The task.
Return the passage of the wind energy opinion piece that runs between "Case for wind" and "for wind-generated electricity.", inclusive, copied word for word.

December 1, 2013
Ireland, Opinions

Case for wind must be proven on costs

Colm McCarthy | Sunday Independent | 01 December 2013 | www.independent.ie

When a necessary and desirable economic development project comes along, there will often be objectors and the immediate instinct is to dismiss them as nimby and selfish. If the economic benefits stack up, sometimes the environmental costs will have to be endured and the trade-offs faced squarely.

But if the economic benefits are illusory, the objectors should win the day. Protests against transmission pylons and wind turbines have become a major focus of political agitation around the country, especially in the midlands. The issues are related, since the need for some of the new transmission pylons derives from the Government’s ambitious targets for wind-generated electricity.

The Government intends that no less than 40 per cent of Ireland’s electricity needs must ultimately be supplied by renewables, almost all wind. In addition, there are plans to build wind farms in Ireland beyond these ambitious targets for domestic market share, with a view to exporting wind-generated electricity to the United Kingdom. It is not at all clear that this policy makes economic sense.

The extensive plans for wind energy include a scheme from the State-owned Bord na Mona to construct 1,000 megawatts of capacity on exhausted peat-lands in east Offaly and west Kildare. At the typical cost of €1.5m per megawatt, this scheme would cost €1.5bn. The ambition of this scheme is apparent if one considers that the fixed assets of Bord na Mona are currently valued at just €270m. The company sees the 1,000 megawatts as a first phase, possibly to be doubled in due course.

Other State bodies, including Coillte, the forestry company, are also planning wind investments. Both the ESB and the State gas company, BGE, already own wind farms, so the Irish Government owns four State companies involved in wind-powered generation. BGE has been trying to off-load its wind farm business, acquired in 2009 at a cost of €500m, thus far without success. The State is simultaneously selling wind farms and acquiring new ones. The Government has allowed itself to become, in effect, a market-maker in wind farms.

There is opposition from residents’ and community groups, particularly in the midlands, to these wind farm proposals. Modern wind turbines are visually intrusive – they are the height of the spire in Dublin’s O’Connell Street, and some even higher. In addition to visual intrusion, there are concerns about noise emissions and possible health effects.

Partly in response to the wind farm plans, EirGrid, the State-owned operator of the electricity grid, is planning major new power lines around the country and there is opposition also to the construction of the pylons which carry high-voltage lines. Not all of EirGrid’s intended investment, contained in its Grid 25 network enhancement plan, arises from the wind-farm investments: EirGrid believes that certain grid improvements are necessary anyway. But it is clear from the Grid 25 documentation that a substantial portion of the cost of around €4bn arises because of the continuing proliferation of wind farms.

Provided records.
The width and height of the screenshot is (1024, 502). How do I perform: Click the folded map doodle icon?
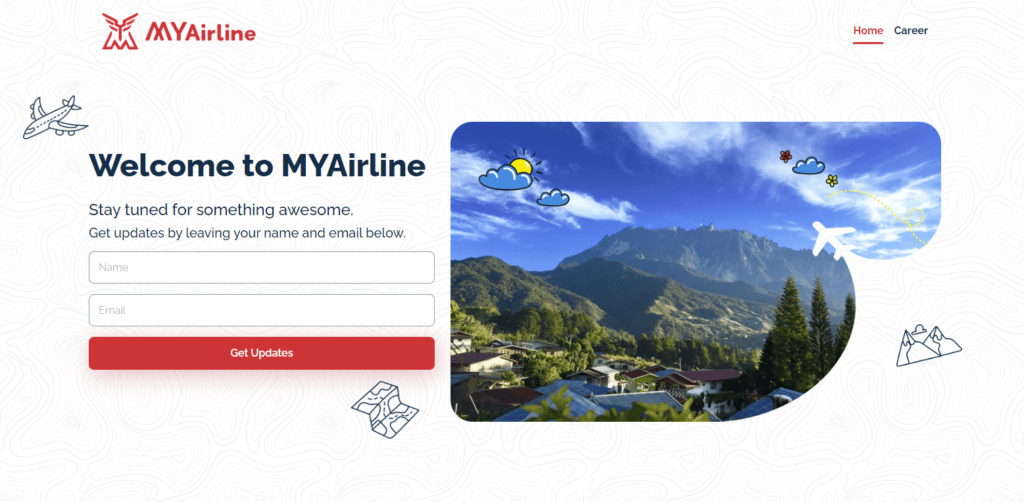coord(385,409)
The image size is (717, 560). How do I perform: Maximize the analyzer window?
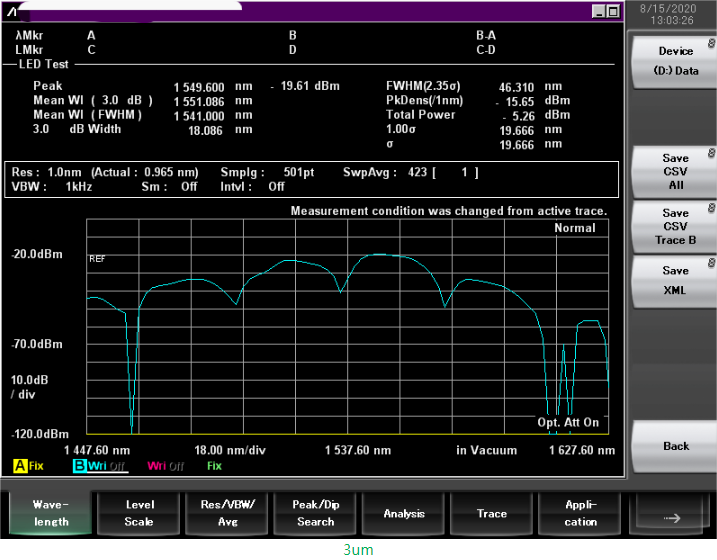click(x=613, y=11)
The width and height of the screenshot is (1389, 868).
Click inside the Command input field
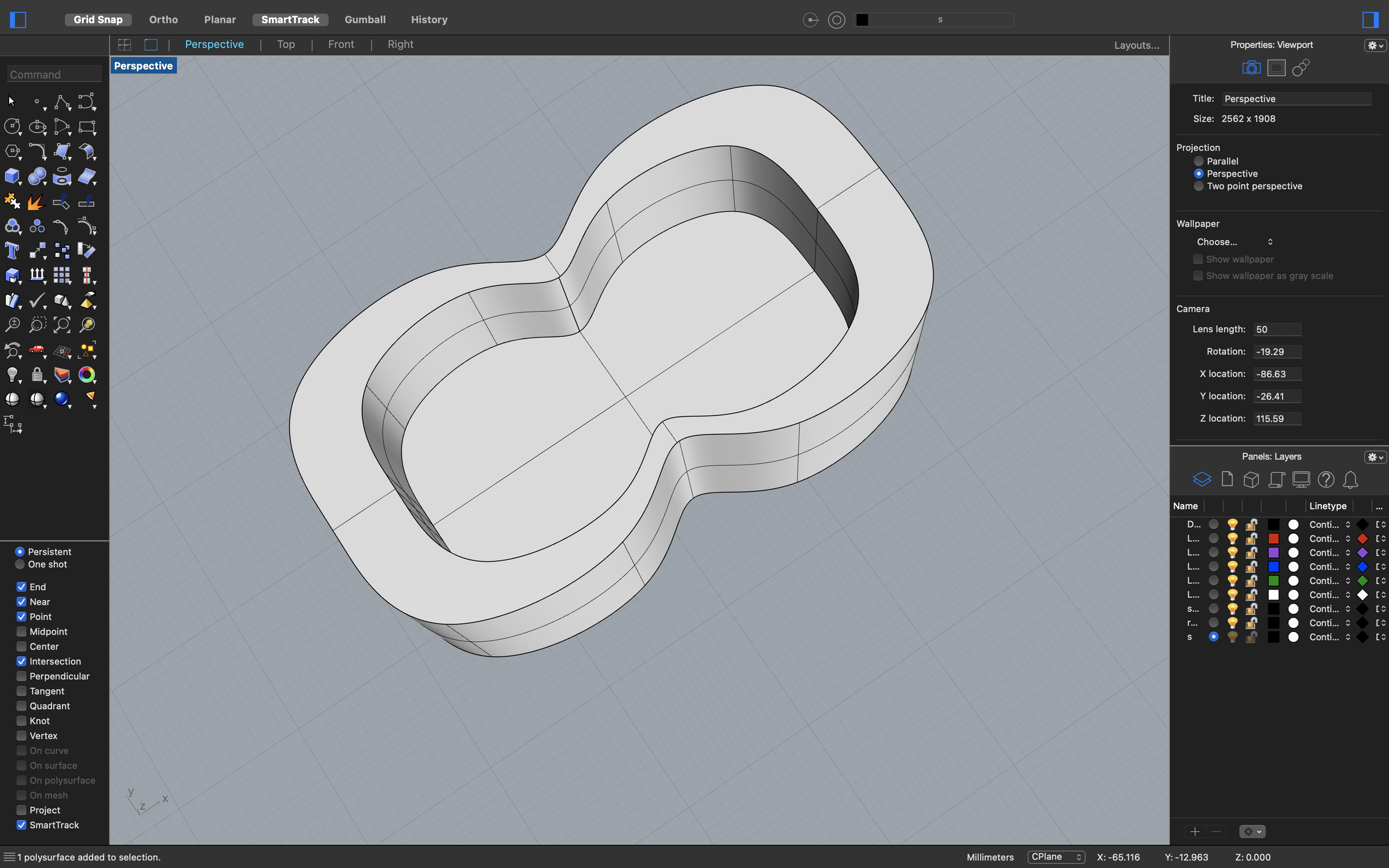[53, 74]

Problem solution.
Case for wind must be proven on costs

Colm McCarthy | Sunday Independent | 01 December 2013 | www.independent.ie

When a necessary and desirable economic development project comes along, there will often be objectors and the immediate instinct is to dismiss them as nimby and selfish. If the economic benefits stack up, sometimes the environmental costs will have to be endured and the trade-offs faced squarely.

But if the economic benefits are illusory, the objectors should win the day. Protests against transmission pylons and wind turbines have become a major focus of political agitation around the country, especially in the midlands. The issues are related, since the need for some of the new transmission pylons derives from the Government’s ambitious targets for wind-generated electricity.